At least from early indications, it seems she managed to pull off the difficult task of satisfying those on both sides of the Duggar debate.
To be fair, she doesn't throw direct shade at the Counting On clan.
(For better or worse, the Duggars are her #1 claim to fame.)
However, some excerpts are being interpreted by fans as Jackson's subtle commentary on the Josh Duggar sex scandals and more.
This is significant not only as a behind-the-scenes perspective, but in that many feel Josh's depravity indirectly torpedoed Josiah's courtship.
Not surprisingly, without calling anyone else out, Marjorie spends much of the book emphasizing the importance of sexual chastity.
Jackson writes at one point that "promiscuousness once would have been the hush-hush elephant in the room." No longer.

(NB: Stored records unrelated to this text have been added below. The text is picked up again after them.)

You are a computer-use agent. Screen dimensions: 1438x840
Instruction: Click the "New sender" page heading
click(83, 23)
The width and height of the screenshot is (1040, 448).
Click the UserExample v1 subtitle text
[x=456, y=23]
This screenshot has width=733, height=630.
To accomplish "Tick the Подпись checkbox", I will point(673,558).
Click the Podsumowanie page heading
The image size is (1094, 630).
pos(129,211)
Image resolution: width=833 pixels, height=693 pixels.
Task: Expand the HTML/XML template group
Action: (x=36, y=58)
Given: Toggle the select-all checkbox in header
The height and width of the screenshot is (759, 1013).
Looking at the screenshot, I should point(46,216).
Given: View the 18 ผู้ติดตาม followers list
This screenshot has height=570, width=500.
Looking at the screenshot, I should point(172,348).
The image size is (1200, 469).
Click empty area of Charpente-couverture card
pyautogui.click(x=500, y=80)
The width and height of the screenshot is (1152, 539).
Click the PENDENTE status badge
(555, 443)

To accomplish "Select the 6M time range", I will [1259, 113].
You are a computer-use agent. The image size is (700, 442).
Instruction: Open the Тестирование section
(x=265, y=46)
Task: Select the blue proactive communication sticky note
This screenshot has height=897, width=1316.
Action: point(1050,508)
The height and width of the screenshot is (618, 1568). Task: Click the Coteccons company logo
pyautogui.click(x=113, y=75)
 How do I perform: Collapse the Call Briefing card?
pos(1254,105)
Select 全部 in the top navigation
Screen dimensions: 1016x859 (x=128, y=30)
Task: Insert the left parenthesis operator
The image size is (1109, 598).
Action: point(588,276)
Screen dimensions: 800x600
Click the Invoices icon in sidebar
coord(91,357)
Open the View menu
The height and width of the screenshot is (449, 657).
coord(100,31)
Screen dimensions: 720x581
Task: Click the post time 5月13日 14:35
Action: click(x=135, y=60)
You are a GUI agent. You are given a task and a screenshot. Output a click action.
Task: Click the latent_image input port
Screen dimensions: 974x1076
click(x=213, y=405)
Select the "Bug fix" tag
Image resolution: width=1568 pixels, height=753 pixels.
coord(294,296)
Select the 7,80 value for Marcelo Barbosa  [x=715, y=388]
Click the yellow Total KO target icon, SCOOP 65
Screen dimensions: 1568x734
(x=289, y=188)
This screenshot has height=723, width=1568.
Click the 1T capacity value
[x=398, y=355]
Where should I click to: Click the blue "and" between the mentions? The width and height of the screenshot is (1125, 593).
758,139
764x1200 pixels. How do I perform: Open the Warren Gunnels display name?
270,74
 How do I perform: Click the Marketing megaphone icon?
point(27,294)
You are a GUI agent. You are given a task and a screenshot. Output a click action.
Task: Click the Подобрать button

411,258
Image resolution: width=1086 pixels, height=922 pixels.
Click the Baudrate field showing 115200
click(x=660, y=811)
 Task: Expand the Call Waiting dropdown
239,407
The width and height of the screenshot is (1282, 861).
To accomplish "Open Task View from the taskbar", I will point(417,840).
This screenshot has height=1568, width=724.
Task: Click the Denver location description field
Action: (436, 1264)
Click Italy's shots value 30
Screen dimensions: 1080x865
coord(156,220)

Nowadays, she adds, "seems that purity sticks out loudly more than ever in a world where anything and everything goes."
Deep stuff. Marjorie muses: “How do we handle relationships? What kinds of movies, music, websites, jokes, and conversations do we allow and engage in?"
"Is our dress suggestive and provocative, or modest and proper for a girl professing to have Jesus in her heart?”
Sans the context of a young woman who cut ties with a family famous for covering up a series of sex scandals, perhaps those quotes wouldn't seem so damning.
But that context, of course, is the only reason you're here now.
Marjorie goes on to warn readers about the pitfalls of entering a courtship blindly, without foreknowledge of the family one might be entering into:
"Be sure to screen each potential suitor through your dad or anything trusted Christian spiritual leader first!” Jackson writes in the book.
“That will help weed out the creepers and determine character.”
Yes, she said creepers. And just what makes one a creeper?
Well, in Marjorie Jackson's book (literally ... see what we did there?!) creepers are those who perv out on the Internet.
Not unlike, oh, say, for one example, Josh Duggar when he used the Ashley Madison website to cheat on his wife.
"Those words we text, e-mail, write and post on social media ... God sees it all,” Marjorie warns her fans in the text.
"Jesus never excluded any of our methods of communication," she goes on, and that means "on or out of cyberspace.”
Watch for Josh's confessional memoir about the pain of being roasted to a crisp by a teenage girl, which will probably be released this fall.
We kid, but seriously ... that's some pretty nice passive-aggressive shade on Marjorie's part. Kailyn Lowry would be proud.